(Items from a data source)
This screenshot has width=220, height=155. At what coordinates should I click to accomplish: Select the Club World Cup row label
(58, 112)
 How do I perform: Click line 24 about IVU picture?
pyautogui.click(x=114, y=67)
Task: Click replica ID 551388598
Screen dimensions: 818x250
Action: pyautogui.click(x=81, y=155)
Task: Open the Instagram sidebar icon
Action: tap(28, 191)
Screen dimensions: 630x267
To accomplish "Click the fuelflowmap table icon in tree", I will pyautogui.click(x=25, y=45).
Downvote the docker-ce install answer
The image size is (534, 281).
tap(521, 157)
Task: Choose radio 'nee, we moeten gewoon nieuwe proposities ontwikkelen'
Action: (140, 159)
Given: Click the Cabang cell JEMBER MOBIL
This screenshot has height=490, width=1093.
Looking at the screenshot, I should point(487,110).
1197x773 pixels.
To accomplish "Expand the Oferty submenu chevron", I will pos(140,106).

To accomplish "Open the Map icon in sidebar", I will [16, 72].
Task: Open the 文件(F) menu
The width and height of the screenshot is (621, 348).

== Directions ==
Make a copy of each line in the records above that has the word "will".

== Response area ==
To accomplish "Click the fuelflowmap table icon in tree", I will pyautogui.click(x=25, y=45).
To accomplish "Expand the Oferty submenu chevron", I will pos(140,106).
To accomplish "Open the Map icon in sidebar", I will [16, 72].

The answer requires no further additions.